Sekali lagi, butuh waktu 3 tahunan.
Sekali lagi, kemenangan partai Islam dalam demokrasi belum tentu
harus langsung menjadikan syari’at Islam sebagai pondasi formalisasi
pada hukum negara, ia membutuhkan waktu sebagaimana Rasulullah saw saat
peristiwa didalam perjalanan Sirah-nya.
Tetapi dengan adanya kemenangan Partai Islam dalam demokrasi, ini
sebagaimana kemenangan Islam yang telah mendapatkan Hamzah dan Umar,
sehingga Islam mampu bergerak lebih bebas dan berani serta mempunyai
jaminan kebebasan. Hal inilah yang bisa kita rasakan.
Ingatkan peristiwa Orde Baru?
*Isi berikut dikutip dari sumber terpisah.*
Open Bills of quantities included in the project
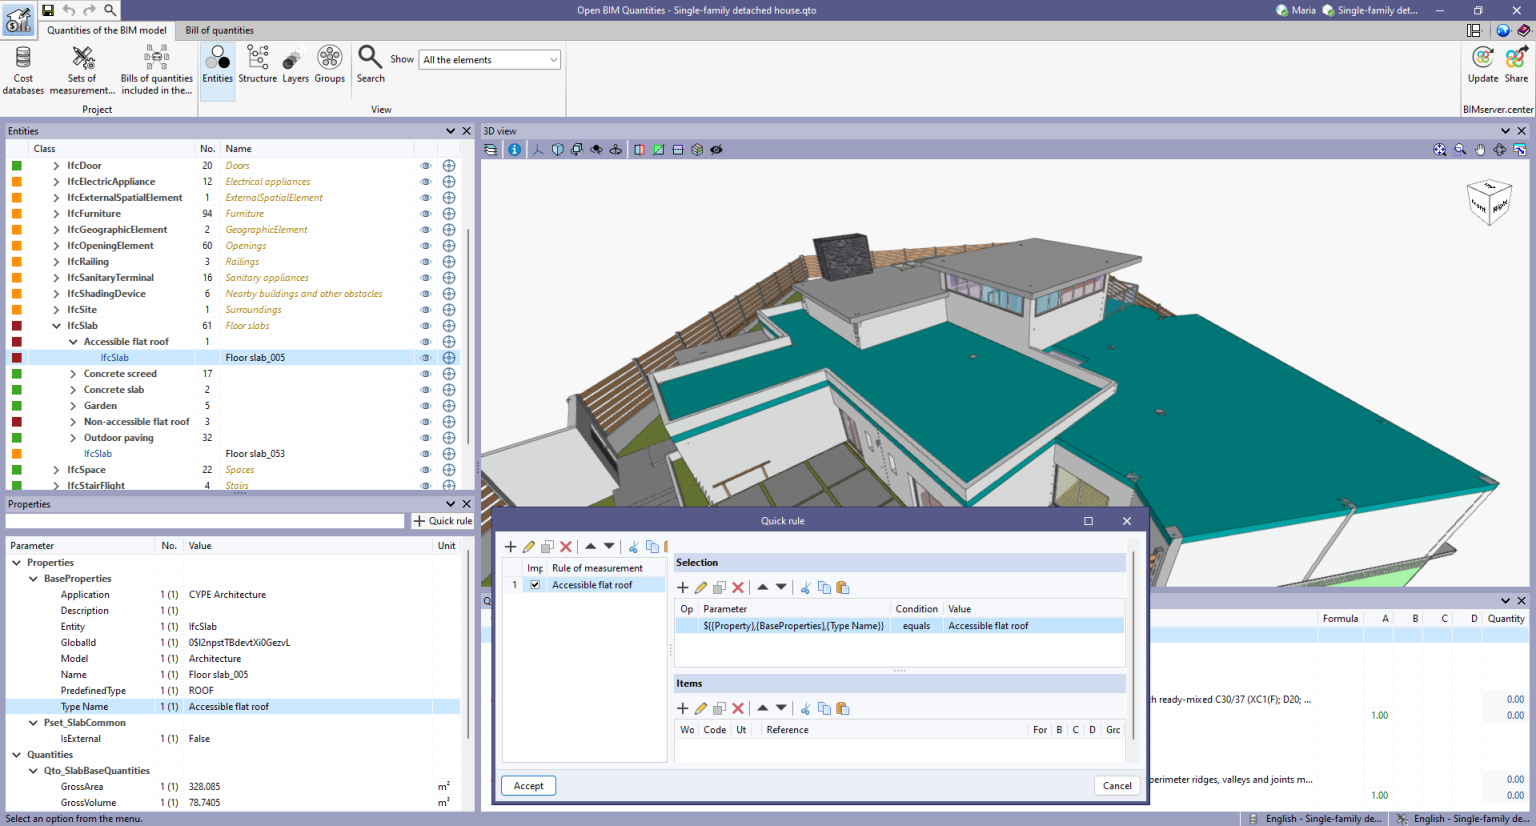Viewport: 1536px width, 826px height. click(156, 70)
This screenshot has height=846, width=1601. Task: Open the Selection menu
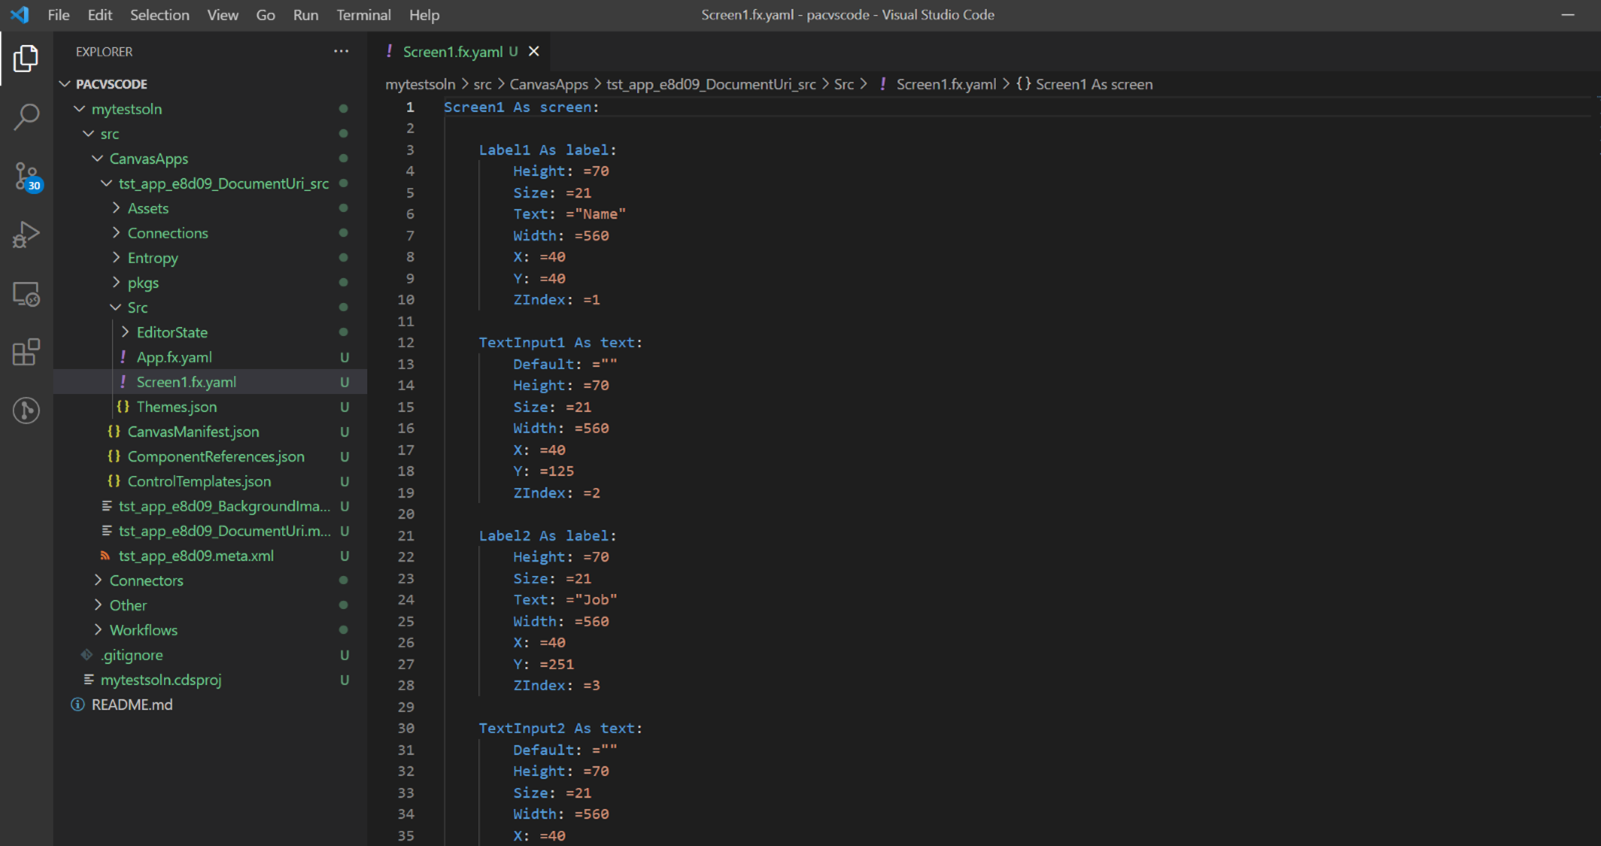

Kita akan susah menemukan berbagai
tempat pengajian dengan terbuka melainkan harus melalui berbagai proses
yang panjang perijinannya, mulai dari Kodim, Babinsa, Polres, polsek,
camat, lurah, semua itu harus diawasi oleh inteligen-intelegen daerah.
Ibaratnya, masa Orde Baru adalah masa “ketika tembok mampu mendengar
dan berbicara”. Kita tidak akan menemukan orang bebas dengan berkata,
apalagi demonstrasi.
Alhamdulillah, seluruh umat Islam akhirnya menikmati demokrasi, baik
yang membolehkan maupun yang mengharamkannya. Karena seluruh orang pada
saat ini mampu menyuarakan hak-haknya, bahkan Demokrasi sendiri
melindungi hak kelompok yang telah mengharamkannya. Coba kita lihat di
Indonesia, adakah orang yang menghina, mencaci demokrasi tetapi mereka
ditangkap polisi? Tidak bukan, tetapi lain lagi ketika menghina, mencaci
kepala negara ataupun orang lain, bisa masuk delik aduan atau bahkan
subversif.
Jadi, lalu kenapa kita tidak berusaha untuk segera meraih Hamzah dan Umar? Mesir sudah meraihnya, lalu Indonesia bagaimana?